Input data

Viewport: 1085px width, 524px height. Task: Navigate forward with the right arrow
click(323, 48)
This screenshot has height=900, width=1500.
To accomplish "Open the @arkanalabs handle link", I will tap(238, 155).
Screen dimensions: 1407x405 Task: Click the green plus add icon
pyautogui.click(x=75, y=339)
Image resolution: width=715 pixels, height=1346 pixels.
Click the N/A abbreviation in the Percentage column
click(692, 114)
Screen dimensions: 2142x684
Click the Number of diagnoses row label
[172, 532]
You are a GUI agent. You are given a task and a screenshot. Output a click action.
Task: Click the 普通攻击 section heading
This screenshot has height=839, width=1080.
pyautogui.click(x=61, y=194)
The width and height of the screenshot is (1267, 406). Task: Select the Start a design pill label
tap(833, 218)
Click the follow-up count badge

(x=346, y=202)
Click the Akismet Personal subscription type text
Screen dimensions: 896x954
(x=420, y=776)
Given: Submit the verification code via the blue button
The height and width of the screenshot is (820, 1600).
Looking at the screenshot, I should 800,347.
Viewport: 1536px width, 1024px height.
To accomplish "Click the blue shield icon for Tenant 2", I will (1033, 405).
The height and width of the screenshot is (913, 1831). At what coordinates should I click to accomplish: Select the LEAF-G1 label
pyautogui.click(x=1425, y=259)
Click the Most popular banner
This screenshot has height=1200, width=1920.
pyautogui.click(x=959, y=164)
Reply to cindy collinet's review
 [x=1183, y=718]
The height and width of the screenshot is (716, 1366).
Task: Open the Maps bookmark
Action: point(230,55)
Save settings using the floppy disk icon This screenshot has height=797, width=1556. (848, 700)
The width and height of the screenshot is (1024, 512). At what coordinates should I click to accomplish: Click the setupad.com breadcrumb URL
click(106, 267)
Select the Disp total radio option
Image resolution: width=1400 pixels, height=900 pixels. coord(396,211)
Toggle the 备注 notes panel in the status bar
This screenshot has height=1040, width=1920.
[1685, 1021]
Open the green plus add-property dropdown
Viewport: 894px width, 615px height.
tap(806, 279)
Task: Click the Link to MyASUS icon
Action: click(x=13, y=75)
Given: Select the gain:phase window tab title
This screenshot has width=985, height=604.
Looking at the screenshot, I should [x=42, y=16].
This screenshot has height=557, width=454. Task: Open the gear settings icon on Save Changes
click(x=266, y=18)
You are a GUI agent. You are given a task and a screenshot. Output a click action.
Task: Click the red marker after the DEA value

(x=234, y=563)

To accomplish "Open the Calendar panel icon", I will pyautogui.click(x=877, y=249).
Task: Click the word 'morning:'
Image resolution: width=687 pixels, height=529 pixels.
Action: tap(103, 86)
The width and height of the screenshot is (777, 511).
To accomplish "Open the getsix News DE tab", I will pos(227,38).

What is needed
Each of the records above is to be copied exactly.

Your response
Viewport: 1085px width, 524px height. Task: Navigate forward with the right arrow
click(323, 48)
This screenshot has height=900, width=1500.
To accomplish "Open the @arkanalabs handle link", I will tap(238, 155).
Screen dimensions: 1407x405 Task: Click the green plus add icon
pyautogui.click(x=75, y=339)
Image resolution: width=715 pixels, height=1346 pixels.
Click the N/A abbreviation in the Percentage column
click(692, 114)
Screen dimensions: 2142x684
Click the Number of diagnoses row label
[172, 532]
You are a GUI agent. You are given a task and a screenshot. Output a click action.
Task: Click the 普通攻击 section heading
This screenshot has height=839, width=1080.
pyautogui.click(x=61, y=194)
The width and height of the screenshot is (1267, 406). Task: Select the Start a design pill label
tap(833, 218)
Click the follow-up count badge

(x=346, y=202)
Click the Akismet Personal subscription type text
Screen dimensions: 896x954
(x=420, y=776)
Given: Submit the verification code via the blue button
The height and width of the screenshot is (820, 1600).
Looking at the screenshot, I should 800,347.
Viewport: 1536px width, 1024px height.
To accomplish "Click the blue shield icon for Tenant 2", I will (1033, 405).
The height and width of the screenshot is (913, 1831). At what coordinates should I click to accomplish: Select the LEAF-G1 label
pyautogui.click(x=1425, y=259)
Click the Most popular banner
This screenshot has height=1200, width=1920.
pyautogui.click(x=959, y=164)
Reply to cindy collinet's review
 [x=1183, y=718]
The height and width of the screenshot is (716, 1366).
Task: Open the Maps bookmark
Action: point(230,55)
Save settings using the floppy disk icon This screenshot has height=797, width=1556. (848, 700)
The width and height of the screenshot is (1024, 512). At what coordinates should I click to accomplish: Click the setupad.com breadcrumb URL
click(106, 267)
Select the Disp total radio option
Image resolution: width=1400 pixels, height=900 pixels. coord(396,211)
Toggle the 备注 notes panel in the status bar
This screenshot has height=1040, width=1920.
[1685, 1021]
Open the green plus add-property dropdown
Viewport: 894px width, 615px height.
tap(806, 279)
Task: Click the Link to MyASUS icon
Action: click(x=13, y=75)
Given: Select the gain:phase window tab title
This screenshot has width=985, height=604.
Looking at the screenshot, I should [x=42, y=16].
This screenshot has height=557, width=454. Task: Open the gear settings icon on Save Changes
click(x=266, y=18)
You are a GUI agent. You are given a task and a screenshot. Output a click action.
Task: Click the red marker after the DEA value

(x=234, y=563)

To accomplish "Open the Calendar panel icon", I will pyautogui.click(x=877, y=249).
Task: Click the word 'morning:'
Image resolution: width=687 pixels, height=529 pixels.
Action: tap(103, 86)
The width and height of the screenshot is (777, 511).
To accomplish "Open the getsix News DE tab", I will pos(227,38).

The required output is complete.